Interestingly, counting from zero, this node is also the 2nd one in its row. This is not a coincidence, and you can verify it yourself to see this rule applies to every node in the tree. Formally speaking, “the rule” is the integer representation of the path generated by the method described above is also the index (starts from zero) of the node in its row if the tree is complete.

This result is not too surprising if you interpret the index of the node as the number of nodes at its left. Let n be the layer of the node counting from the bottom, then at each layer, going right would add 2^n-1 nodes to the left, and going left adds none.

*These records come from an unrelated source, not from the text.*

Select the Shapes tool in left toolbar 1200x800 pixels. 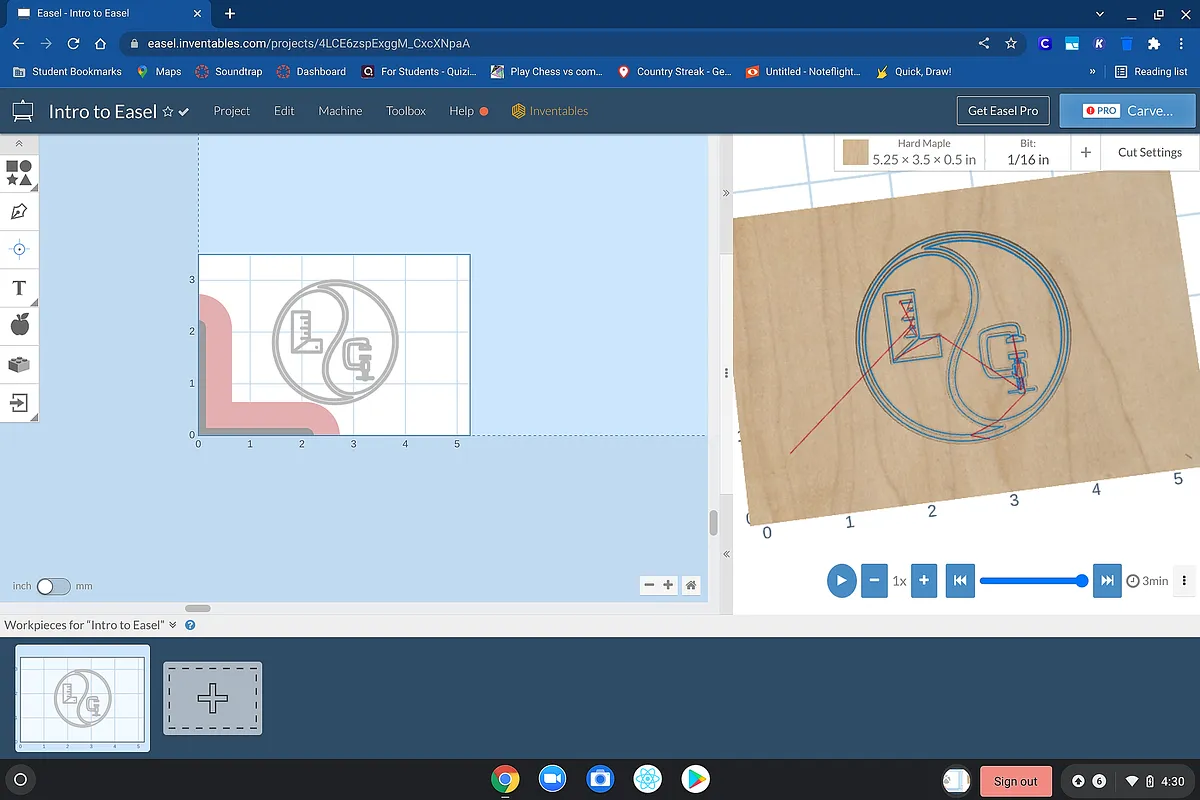[x=19, y=173]
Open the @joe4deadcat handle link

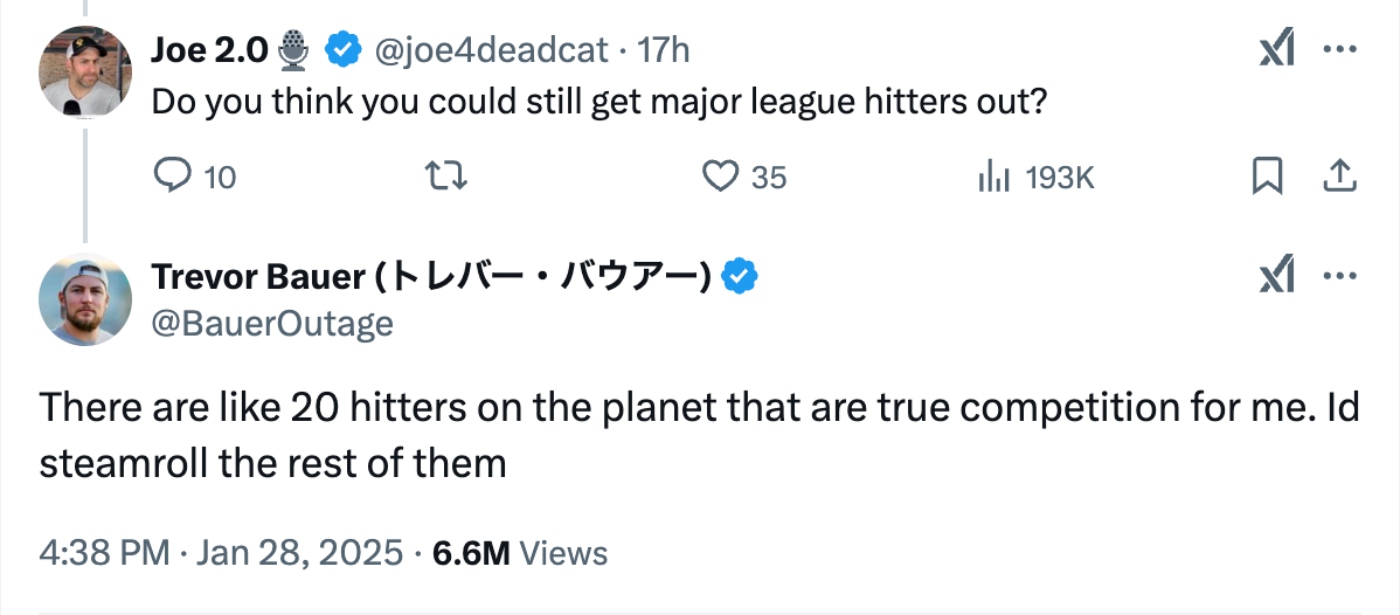(491, 50)
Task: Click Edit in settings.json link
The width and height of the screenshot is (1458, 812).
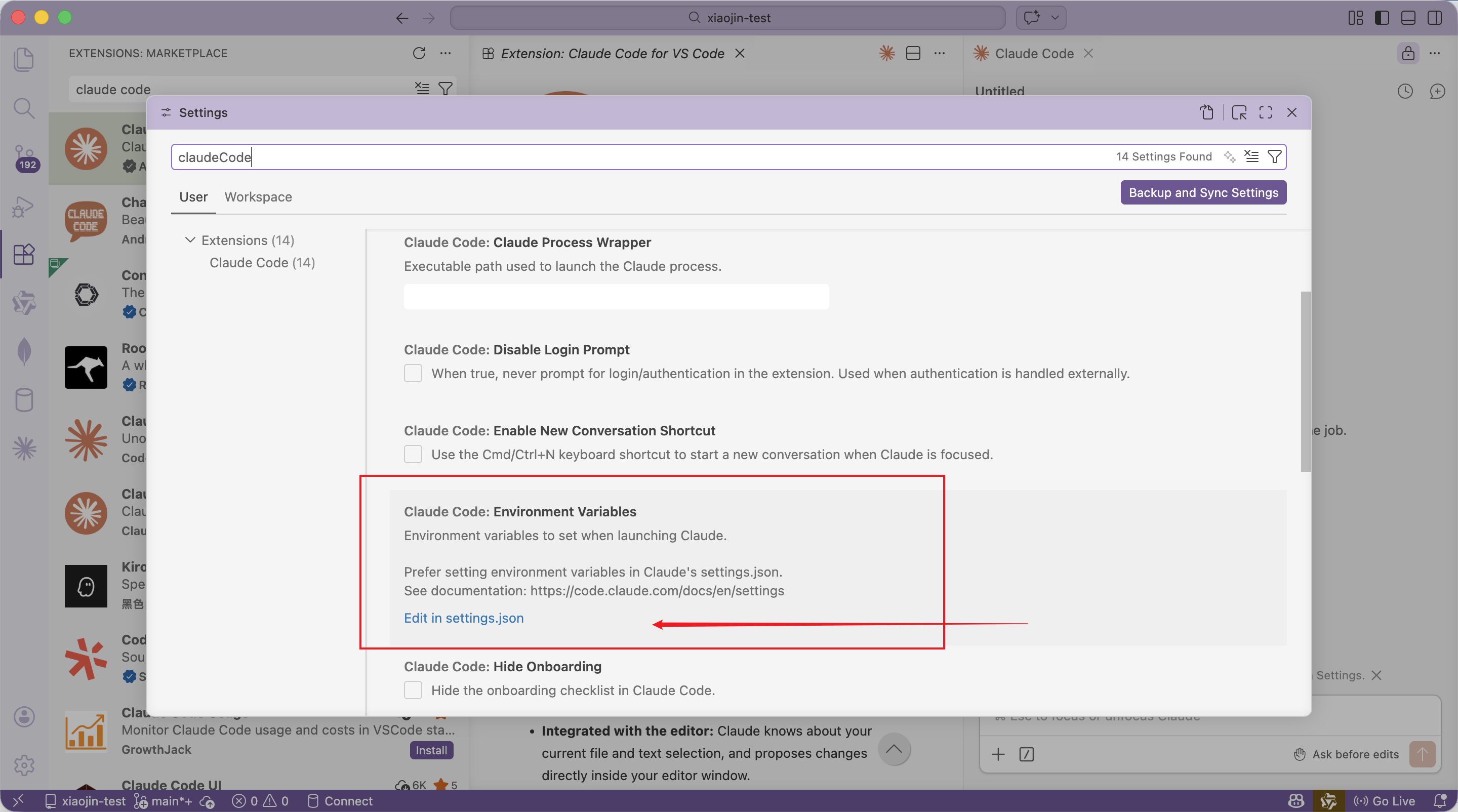Action: tap(464, 618)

This can be a quite useful result, as once the location of a node is specified by its row and index, we can immediately figure out how to reach it by simple bit manipulation. If we want to reach the node at the nth row from the top, the c++ code to do it would be:

Node* reach(Node* current, uint32_t path, uint32_t n){
    if(n == 0) return current;
    uint32_t mask = 1 << (n - 1);
    int dir = path & mask;
    return reach(dir == 0 ? current->left : current->right, path, n - 1);
}

The path in the snippet above can just be the index of that node in its row, or it can be generate with something like this:

uint32_t find(TreeNode* current, TreeNode* target, uint32_t path) {
    if(current == target) return path;
    if(current == nullptr) return 0;
    path = path << 1;
    uint32_t res = findLast(current->left, target, path);
    res += findLast(current->right, target, path | 1);
    return res;
}

I’m delighted to see how simple and efficient solutions to many problems can be made using this result. It’s also quite universal as the index is counted in a complete binary tree, so for any tree with vacancies the index is still valid after node insertion. But the most fascinating part for me is the intrinsic relation between binary trees and binary numbers it revealed, which somehow demonstrates a mathematical beauty.